From these various explanations, as well as from that given by Archdeacon Nares in his “Glossary,” it would seem to have been a military rather than a sporting weapon. The best description which we have met with is that given by Sir S. D. Scott.[135] He says:—
“The Caliver was a kind of short musket or harquebus, fired by a matchlock, and from its lightness did not require a rest.”
“‘Put me a caliver in Wart’s hands,’ says Falstaff, reviewing his recruits, meaning thereby that Wart, who was a weak, undersized fellow, was not capable of managing a heavier weapon. It was sometimes called arquebuse de calibre, and was in fact an arquebus of specified bore, having derived its name from the corruption of calibre into caliver. ‘I remember,’ writes Edmund York, an officer who had served in the Netherlands, and was appointed by the Privy Council to report on the best mode of organizing the militia of London, in expectation of the Spanish invasion, ‘when I was first brought up in Piemount, in the Countie of Brisack’s Regiment of the old Bandes, we had our particular calibre of Harquebuze to our Regiment, both that for one bullett should serve all the harquebuses of our Regiment, as for that our Collonell would not be deceaved of his armes; of which worde Calibre, came first that unapt term we used to call a harquebuze a calliver, which is the height of the bullett, and not of the piece. Before the battell of Mountgunter (Moncontour, A.D. 1569) the Prynces of the Religion caused seven thousand harquebuzes to be made, all of one calibre, which were called Harquebuze du calibre de Monsieur le Prince. So as, I think, some man not understanding French brought hither the name of the height of the bullet of the piece; which worde calibre is yet contynued with our good cannoniers.’”[136]

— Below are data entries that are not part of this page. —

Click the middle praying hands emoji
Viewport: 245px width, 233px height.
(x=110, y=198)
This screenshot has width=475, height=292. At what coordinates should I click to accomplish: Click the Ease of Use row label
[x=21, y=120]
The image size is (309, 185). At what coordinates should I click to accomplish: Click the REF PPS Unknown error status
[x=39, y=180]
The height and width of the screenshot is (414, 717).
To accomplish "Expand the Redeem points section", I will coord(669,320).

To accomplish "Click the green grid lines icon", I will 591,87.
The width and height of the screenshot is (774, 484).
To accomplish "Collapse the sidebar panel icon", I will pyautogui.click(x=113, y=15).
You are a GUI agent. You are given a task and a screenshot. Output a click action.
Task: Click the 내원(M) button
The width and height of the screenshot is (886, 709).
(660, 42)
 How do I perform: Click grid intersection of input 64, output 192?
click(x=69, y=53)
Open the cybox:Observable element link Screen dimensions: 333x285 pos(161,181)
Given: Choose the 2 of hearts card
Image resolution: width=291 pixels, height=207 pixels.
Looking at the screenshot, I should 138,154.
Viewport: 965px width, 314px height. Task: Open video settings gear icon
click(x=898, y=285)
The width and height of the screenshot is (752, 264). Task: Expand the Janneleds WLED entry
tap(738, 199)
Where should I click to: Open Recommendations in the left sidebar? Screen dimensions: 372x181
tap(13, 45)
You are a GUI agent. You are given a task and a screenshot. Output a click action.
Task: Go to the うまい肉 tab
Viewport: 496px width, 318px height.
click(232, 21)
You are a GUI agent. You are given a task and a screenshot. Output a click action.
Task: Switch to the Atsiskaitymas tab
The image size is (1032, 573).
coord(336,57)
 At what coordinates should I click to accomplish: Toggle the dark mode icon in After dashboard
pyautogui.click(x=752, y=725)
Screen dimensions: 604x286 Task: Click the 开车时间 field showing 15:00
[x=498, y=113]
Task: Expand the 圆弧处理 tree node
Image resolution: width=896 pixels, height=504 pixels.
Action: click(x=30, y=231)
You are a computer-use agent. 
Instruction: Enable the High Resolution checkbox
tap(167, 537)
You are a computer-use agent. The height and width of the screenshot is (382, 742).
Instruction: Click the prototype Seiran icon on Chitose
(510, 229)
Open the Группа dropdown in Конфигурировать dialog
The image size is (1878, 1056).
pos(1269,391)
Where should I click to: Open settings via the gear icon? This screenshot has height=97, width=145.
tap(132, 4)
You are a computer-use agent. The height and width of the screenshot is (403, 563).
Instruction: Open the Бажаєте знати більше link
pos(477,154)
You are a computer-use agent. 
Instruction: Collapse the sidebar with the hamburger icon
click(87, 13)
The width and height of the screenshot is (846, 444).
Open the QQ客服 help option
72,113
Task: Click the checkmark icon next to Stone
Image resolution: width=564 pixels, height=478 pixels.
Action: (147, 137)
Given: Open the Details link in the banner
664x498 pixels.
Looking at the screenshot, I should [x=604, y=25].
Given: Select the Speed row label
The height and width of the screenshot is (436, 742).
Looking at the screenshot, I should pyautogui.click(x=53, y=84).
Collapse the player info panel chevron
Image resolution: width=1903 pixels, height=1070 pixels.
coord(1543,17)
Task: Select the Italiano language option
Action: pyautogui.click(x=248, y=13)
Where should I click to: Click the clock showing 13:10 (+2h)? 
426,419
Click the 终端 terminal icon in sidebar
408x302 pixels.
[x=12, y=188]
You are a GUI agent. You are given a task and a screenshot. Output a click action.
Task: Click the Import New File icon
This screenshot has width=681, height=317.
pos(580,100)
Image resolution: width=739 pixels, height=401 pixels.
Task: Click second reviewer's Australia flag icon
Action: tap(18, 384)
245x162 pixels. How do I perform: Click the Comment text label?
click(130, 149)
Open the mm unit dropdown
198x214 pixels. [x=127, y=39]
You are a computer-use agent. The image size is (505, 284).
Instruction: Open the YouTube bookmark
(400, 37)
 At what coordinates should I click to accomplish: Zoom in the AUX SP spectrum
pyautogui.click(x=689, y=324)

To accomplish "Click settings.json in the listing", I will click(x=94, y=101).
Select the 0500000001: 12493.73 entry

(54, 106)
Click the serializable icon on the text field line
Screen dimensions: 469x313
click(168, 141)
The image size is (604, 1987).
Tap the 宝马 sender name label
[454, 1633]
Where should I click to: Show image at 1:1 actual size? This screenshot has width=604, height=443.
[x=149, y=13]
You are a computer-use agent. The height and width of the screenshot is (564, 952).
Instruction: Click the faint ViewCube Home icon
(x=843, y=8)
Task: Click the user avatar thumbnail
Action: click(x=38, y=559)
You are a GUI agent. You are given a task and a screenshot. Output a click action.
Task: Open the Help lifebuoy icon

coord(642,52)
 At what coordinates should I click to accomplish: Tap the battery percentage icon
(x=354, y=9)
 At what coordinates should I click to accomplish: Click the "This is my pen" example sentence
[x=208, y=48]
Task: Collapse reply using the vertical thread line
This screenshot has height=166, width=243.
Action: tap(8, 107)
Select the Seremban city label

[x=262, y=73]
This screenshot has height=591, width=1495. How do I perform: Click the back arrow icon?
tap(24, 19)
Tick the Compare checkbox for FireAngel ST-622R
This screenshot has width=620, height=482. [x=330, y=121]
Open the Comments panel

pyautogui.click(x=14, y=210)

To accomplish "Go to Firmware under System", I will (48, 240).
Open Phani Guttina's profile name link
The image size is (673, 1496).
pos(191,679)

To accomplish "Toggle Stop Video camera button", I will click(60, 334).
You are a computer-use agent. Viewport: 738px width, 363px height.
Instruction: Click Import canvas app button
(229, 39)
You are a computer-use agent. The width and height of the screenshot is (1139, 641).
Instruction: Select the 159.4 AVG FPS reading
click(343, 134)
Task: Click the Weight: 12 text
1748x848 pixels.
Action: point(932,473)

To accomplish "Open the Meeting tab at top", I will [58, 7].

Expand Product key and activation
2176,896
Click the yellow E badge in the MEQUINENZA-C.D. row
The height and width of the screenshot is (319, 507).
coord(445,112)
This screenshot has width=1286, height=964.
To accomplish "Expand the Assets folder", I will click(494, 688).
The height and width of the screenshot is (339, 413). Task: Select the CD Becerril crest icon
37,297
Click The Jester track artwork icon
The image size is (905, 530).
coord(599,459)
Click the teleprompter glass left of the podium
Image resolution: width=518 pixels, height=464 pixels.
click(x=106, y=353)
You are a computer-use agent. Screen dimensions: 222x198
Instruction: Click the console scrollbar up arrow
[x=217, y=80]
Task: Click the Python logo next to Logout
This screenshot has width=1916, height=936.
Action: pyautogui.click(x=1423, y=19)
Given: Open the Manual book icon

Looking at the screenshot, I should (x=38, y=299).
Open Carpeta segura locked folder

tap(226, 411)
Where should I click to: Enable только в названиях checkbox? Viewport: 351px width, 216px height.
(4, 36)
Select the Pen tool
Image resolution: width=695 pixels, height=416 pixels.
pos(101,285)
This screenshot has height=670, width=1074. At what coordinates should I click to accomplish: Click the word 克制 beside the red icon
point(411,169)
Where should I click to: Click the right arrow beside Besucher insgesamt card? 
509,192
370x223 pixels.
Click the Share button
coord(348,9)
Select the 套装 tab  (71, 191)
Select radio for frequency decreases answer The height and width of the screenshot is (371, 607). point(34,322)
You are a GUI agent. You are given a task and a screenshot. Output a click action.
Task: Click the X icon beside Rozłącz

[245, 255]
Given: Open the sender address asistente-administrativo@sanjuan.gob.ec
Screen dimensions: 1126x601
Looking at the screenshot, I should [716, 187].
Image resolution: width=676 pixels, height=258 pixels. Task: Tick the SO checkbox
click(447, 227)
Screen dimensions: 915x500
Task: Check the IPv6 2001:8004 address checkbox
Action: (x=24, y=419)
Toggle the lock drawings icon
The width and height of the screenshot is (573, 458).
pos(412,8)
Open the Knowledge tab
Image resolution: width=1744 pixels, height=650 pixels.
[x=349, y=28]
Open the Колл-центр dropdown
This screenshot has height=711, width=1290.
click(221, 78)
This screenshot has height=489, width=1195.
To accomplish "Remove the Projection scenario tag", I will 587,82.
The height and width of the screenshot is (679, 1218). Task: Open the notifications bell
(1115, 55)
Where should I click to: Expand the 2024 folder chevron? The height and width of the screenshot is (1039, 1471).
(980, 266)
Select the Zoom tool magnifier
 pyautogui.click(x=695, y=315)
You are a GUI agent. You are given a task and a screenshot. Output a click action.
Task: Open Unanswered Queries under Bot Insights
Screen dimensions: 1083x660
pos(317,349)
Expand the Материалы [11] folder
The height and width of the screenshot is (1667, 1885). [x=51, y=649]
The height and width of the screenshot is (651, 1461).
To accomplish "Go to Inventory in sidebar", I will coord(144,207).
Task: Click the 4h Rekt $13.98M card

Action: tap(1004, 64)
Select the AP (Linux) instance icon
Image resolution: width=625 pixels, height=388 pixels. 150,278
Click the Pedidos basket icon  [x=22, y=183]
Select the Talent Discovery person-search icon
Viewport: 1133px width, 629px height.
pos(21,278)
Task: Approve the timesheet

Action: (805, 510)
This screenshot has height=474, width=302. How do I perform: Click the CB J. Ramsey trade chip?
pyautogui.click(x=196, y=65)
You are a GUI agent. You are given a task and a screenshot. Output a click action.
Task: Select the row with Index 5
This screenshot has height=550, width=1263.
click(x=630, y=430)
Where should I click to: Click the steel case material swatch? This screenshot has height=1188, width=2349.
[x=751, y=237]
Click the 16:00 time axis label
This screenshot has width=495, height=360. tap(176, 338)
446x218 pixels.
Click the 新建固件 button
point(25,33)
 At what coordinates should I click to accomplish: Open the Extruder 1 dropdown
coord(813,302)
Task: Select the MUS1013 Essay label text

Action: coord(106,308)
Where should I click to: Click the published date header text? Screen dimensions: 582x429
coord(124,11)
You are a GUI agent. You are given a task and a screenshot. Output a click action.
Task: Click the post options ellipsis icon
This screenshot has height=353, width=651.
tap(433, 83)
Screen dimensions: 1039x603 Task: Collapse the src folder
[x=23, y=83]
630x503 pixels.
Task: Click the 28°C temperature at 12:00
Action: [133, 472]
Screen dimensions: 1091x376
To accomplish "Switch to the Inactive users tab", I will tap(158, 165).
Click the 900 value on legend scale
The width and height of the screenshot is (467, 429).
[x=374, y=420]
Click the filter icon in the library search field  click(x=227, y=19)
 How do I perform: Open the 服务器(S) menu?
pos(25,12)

A contemporary military writer, Sir John Smythe, gives his opinion that the term was derived from “the height of the bullet”—i.e. the bore. He says, “The caliver is only a harquebuse; savinge, that it is of greater circuite, or bullet, than the other is of; wherefore the Frenchman doth call it a piece de calibre, which is as much as to saie, a piece of bigger circuite.[137] I would that all harquebuses throughout the field should be of one caliver and height, to the intent that every soldier on the lack of bullets might use his fellows’ bullets.”
There are two specimens in the Tower Collection, of a caliver and a musket of the sixteenth century, from Penshurst Place, Kent. The length of the former (here figured) is 4 ft. 10 in., the latter 5 ft. 5¼ in.[138]